I was four when I ate my first leaf. Beneath the sprawling avocado tree of my childhood backyard, I sat on an upturned bucket, making confetti from littered leaves. Upon finding a fresh green one, I paused my destruction and wadded it up until it became the size of a Lego brick. Each crease was a darker shade, emitting a faint salad-like aroma. Curiosity got the better of me, and I chewed.
I’ve eaten many (unconventional) leaves since then. My family emigrated from Hong Kong, where Sunday brunches at Dim Sum (Cantonese for “touching the heart”) is a family tradition. Lo mai gai is my favorite Dim Sum delicacy: sticky rice packaged in a lotus leaf, steamed to chewy perfection. It’s sweet-ish, sticky, savory, and loaded with pork, shrimp, and mushrooms. Hastily, I would unwrap the steaming bundles, ignoring the olive-green leaf fragments that remained glued to the rice. I used my bottom teeth to scrape the last remnants of rice from the husk, caring little for the pieces of leaf that entered my mouth. Once, I dared to lick the lotus leaf, nibbling at a corner that held precious grains of rice. The green parchment tasted like tea. Like home and love.
While hiking the sage-dotted chaparral mountains of Southern California, I searched the fleeting green fields for a distinctive yellow flower: black mustard. My friend and I gorged ourselves on these invasive weeds. They were perfumous and spicy like arugula. But we stomached the bitter, for each bite taken was a square foot of land reclaimed. Here in Connecticut, black mustard is less of a nuisance. Instead, the Northeasterners I’ve talked to call the Japanese knotweed an enemy. Unrelated to mustards, it’s a thicket-forming shrub that originated from the East Asian country, as its name suggests. However, no one I’ve spoken to thus far has dared take a bite out of their edible stems. Perhaps if they did, then they would appreciate leaves and their nourishment, too.
I spent my senior year of high school studying leaves and their morphology for Science Olympiad. In hopes of a deeper connection with nature—and a state medal—I attempted to master the subject, obsessing over their variety and medicinal properties.
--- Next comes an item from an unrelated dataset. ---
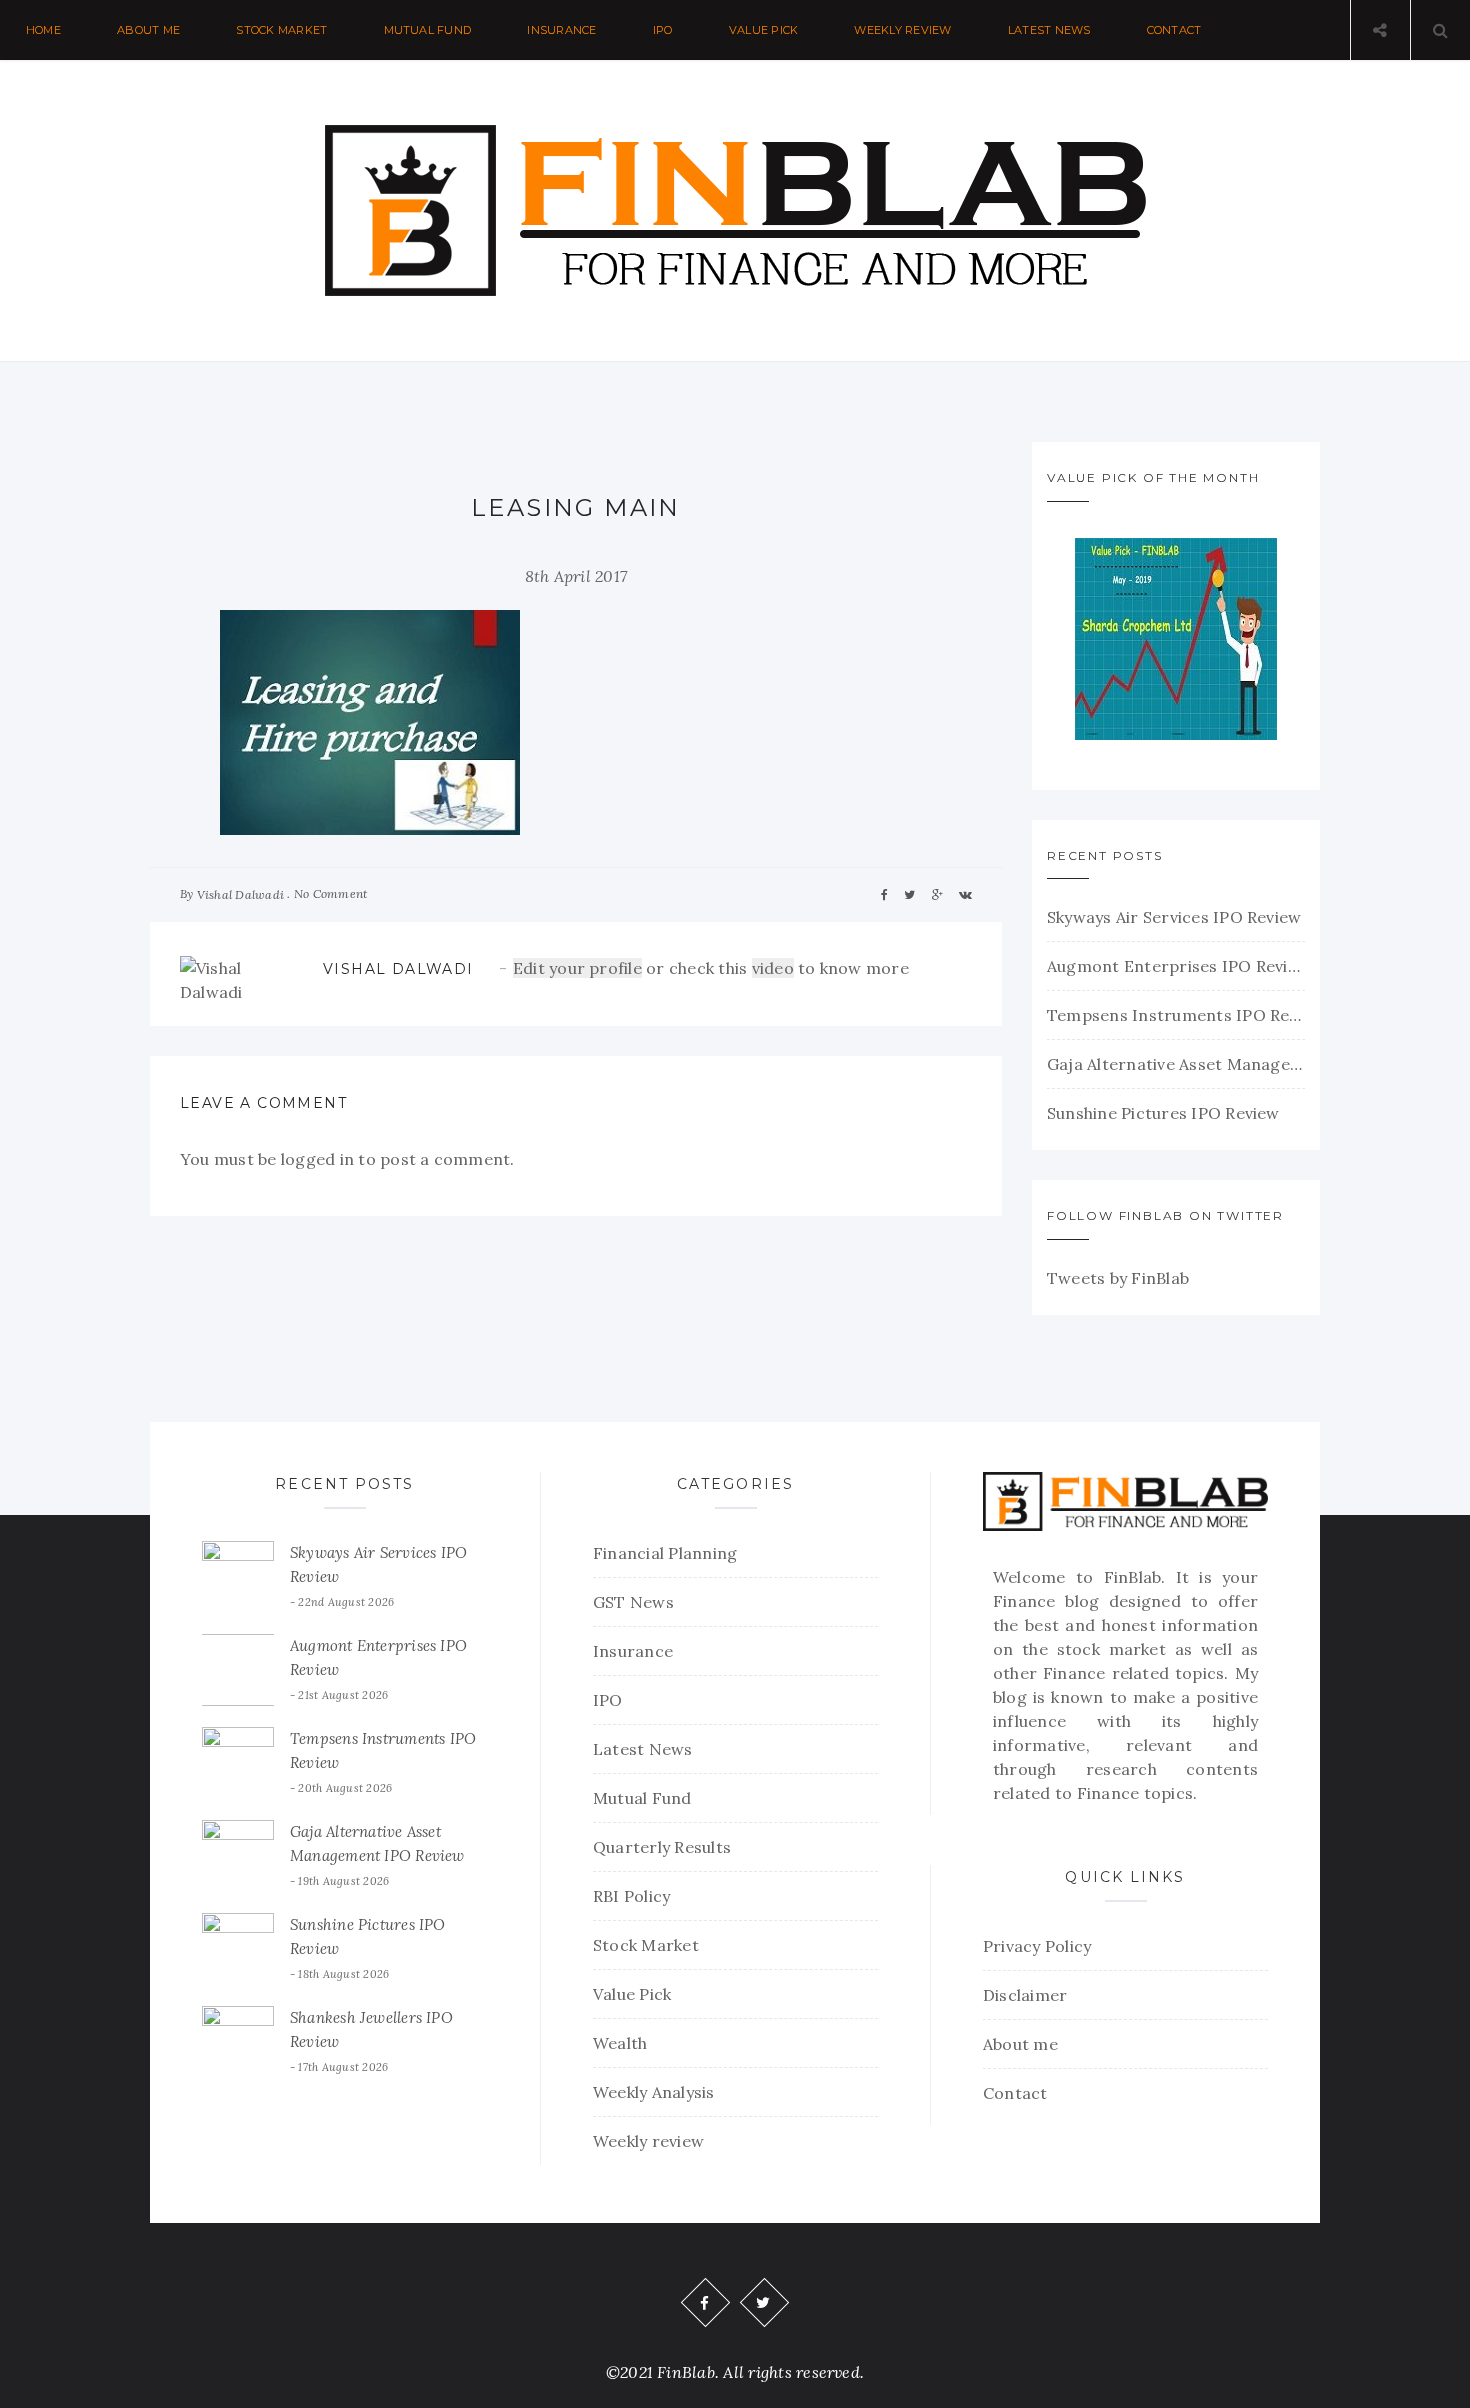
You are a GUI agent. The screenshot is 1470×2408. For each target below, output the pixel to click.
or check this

Alongside my notebooks and pens, I carried Audubon’s Field Guide to North American Trees.
When I arrived at Yale, I began cataloging every New England tree I could find. My field guide has since become a herbarium, a dried and pressed collection of plant paraphernalia. I transformed pages of the Yale Daily News into drying sheets for my serendipitous findings. On grey afternoons, when I miss the texture of my carpet or the smell of mom’s stir-fried bok choy, I find myself sitting beneath the Timothy Dwight ginkgo tree, watching the honey-toned flashes swirling by.
I now have this little habit of folding ginkgo leaves. Take two leaves, one larger and one smaller. Overlay them with the smaller one on top. Fold them into bilateral symmetry and tie a simple knot with the two stems. Voila. You’ve just made a butterfly. It can’t fly, but it transports me all the way home. Ask anyone on my high school science team: ginkgos have always been my favorite. How funny it is that leaves should spell seasons. They grow with the spring sun, die elegantly with the autumn wind. Withered and curled in the winter, they feed the growth of the year anew.